Three-dimensional printing enables complex, multi-material structures that can be designed for specific functions. Coral structures are 3D-bioprinted to grow algae, which serve as biofuels, an alternate energy source.

Our bionic coral increases the photon residence time as light travels through the algal culture. An increase in photon residence time (or photon pathlength) increases the probability of light absorption for a given density of microalgae. As photons travel through the bionic coral, diffuse scattering by the bionic skeleton leads to an increasingly diffuse light field, effectively increasing the scalar irradiance (i.e., the integral of the radiance distribution from all directions around a point) as a function of tissue depth. This photon augmentation strategy leads to a steady increase of scalar irradiance with tissue depth, which counterbalances the exponential light attenuation by photopigment absorption.

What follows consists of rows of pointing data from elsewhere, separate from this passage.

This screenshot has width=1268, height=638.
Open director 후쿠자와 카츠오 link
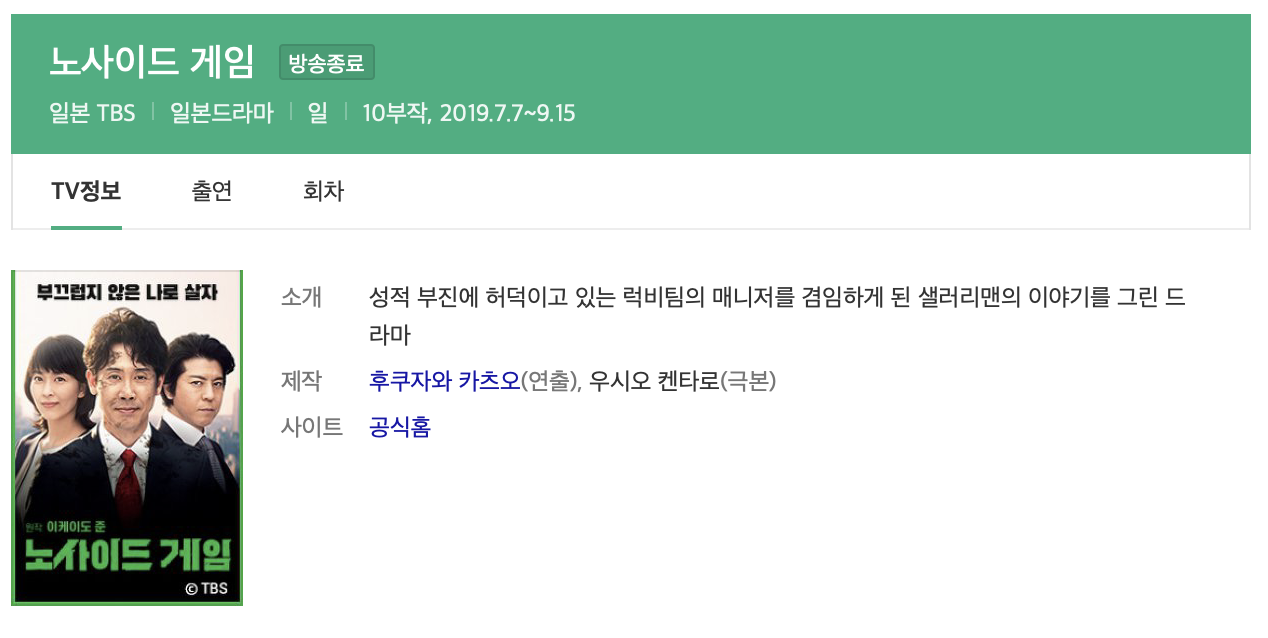pyautogui.click(x=445, y=381)
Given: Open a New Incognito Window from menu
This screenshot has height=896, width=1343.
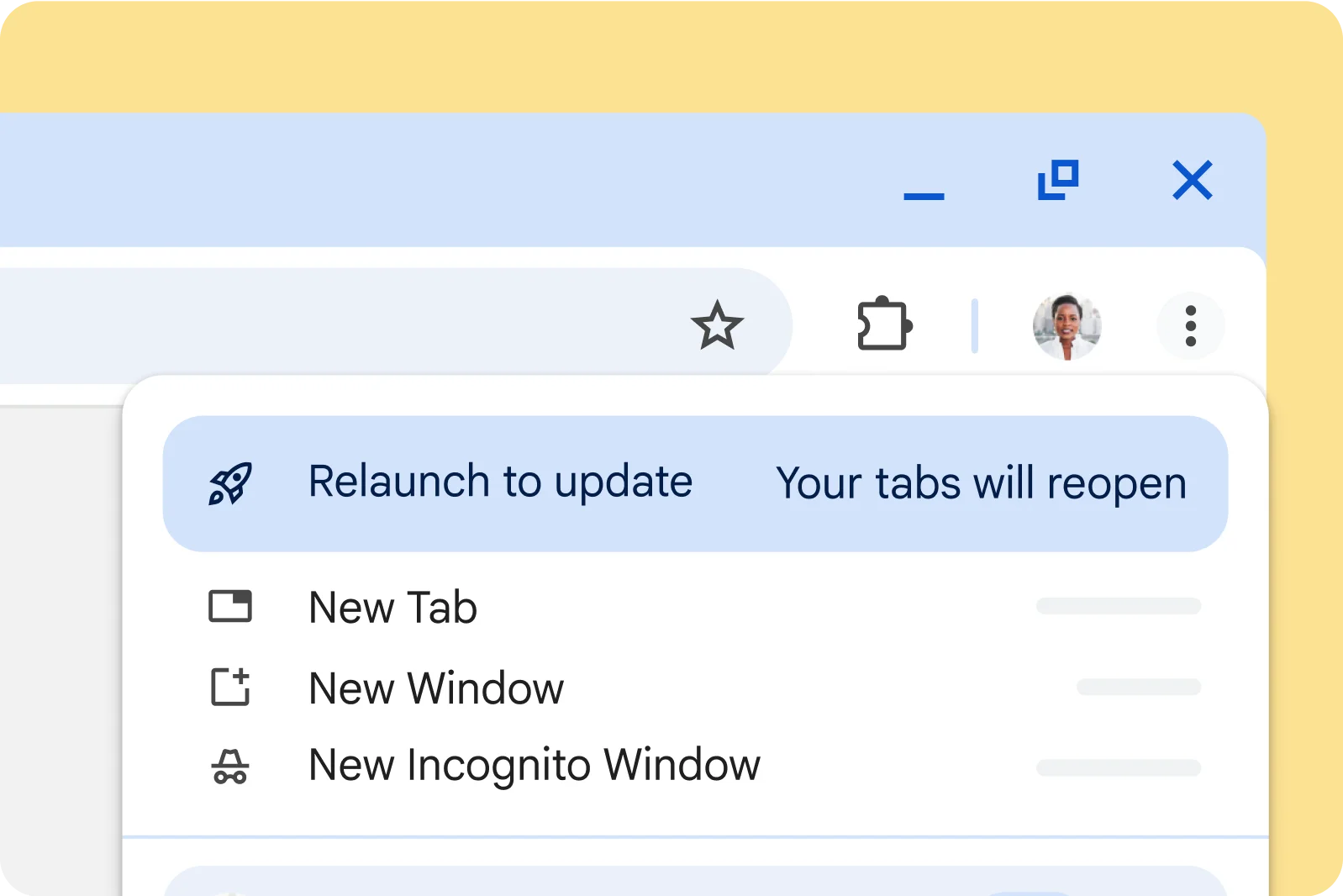Looking at the screenshot, I should 534,765.
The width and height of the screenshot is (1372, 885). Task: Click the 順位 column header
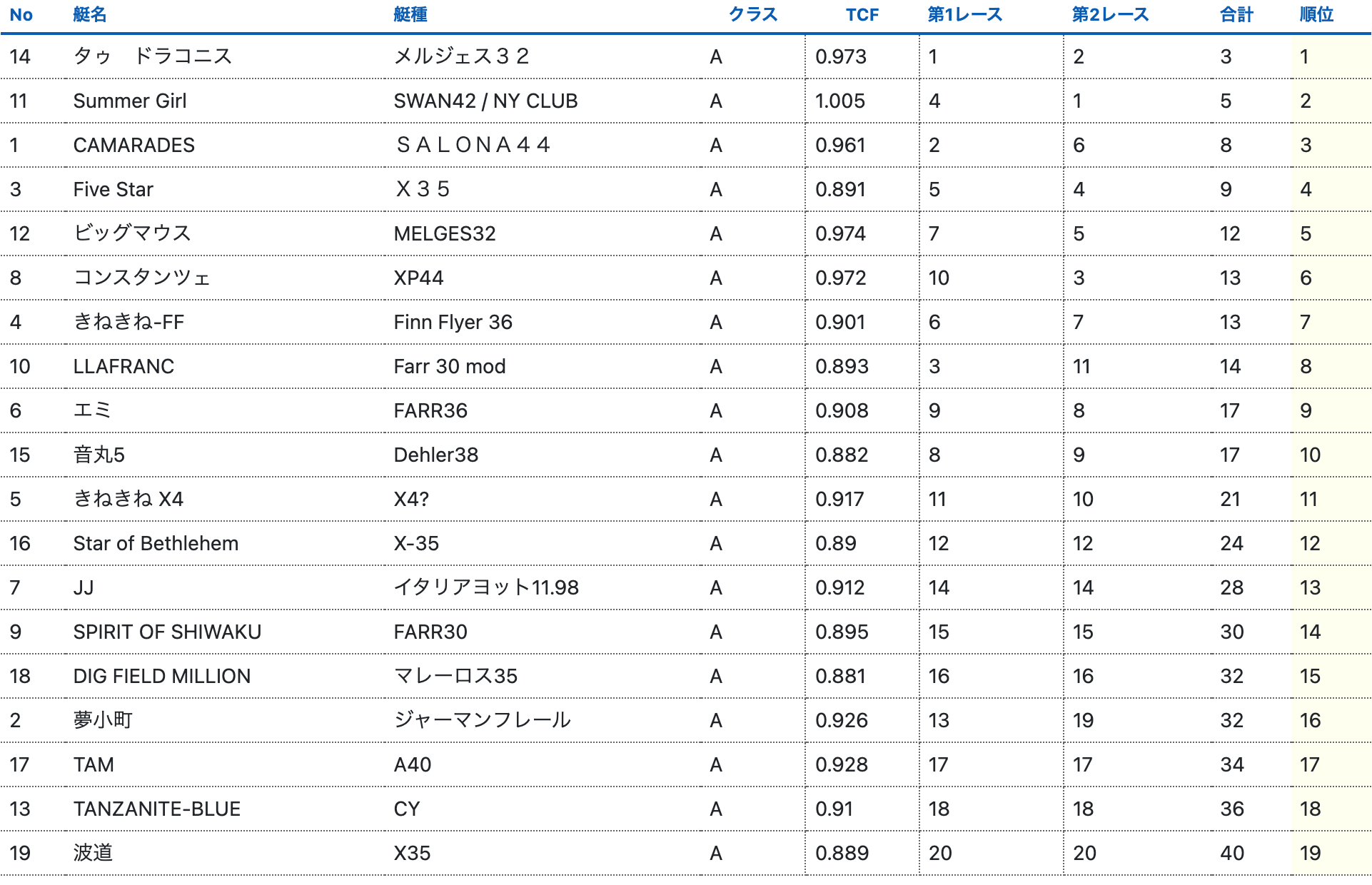coord(1316,15)
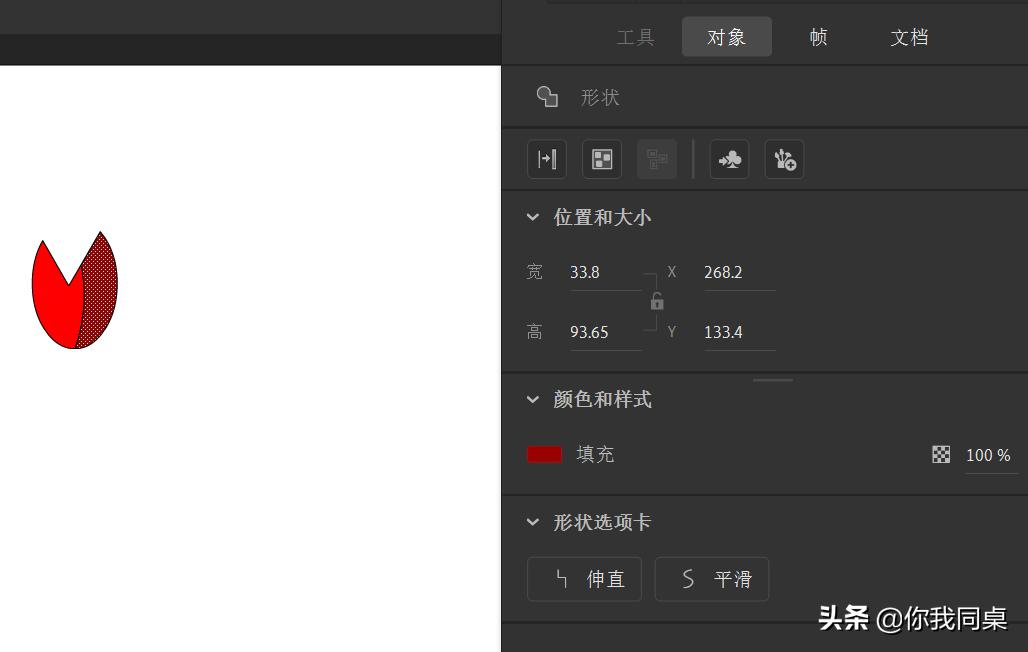Click the 平滑 smooth button

point(711,579)
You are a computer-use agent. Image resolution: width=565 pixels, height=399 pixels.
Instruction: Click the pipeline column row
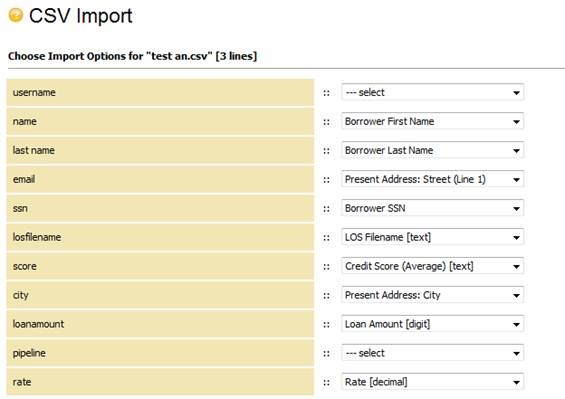coord(160,353)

Compared to a flat slab of biopolymer (GelMA) with the same microalgal density (5.0 × 106 cells mL−1), the scalar irradiance (for 600 nm light) measured in the photosynthetic layer of the bionic coral is more than 1.5-fold enhanced at 750 µm depth due to the optimized scattering properties of the bionic coral tissue and skeleton. The bionic coral thus mimics the photon pathlength enhancement strategy that natural corals use to avoid algal self-shading.

—Wangpraseurt et al.

Resources

  • Wangpraseurt, D., You, S., Azam, F. et al. (2020) “Bionic 3D printed corals.” Nat Commun 11, 1748 doi: 10.1038/s41467-020-15486-4

Comments

mahonj

I'm impressed. If you could make algal biofuels work, you would more or less have the fossil fuels problem solved.
We have been hearing about algal biofuels for about 15 years with no commercialisation that I am aware of, so let's hope this is one of the steps that needs to be taken.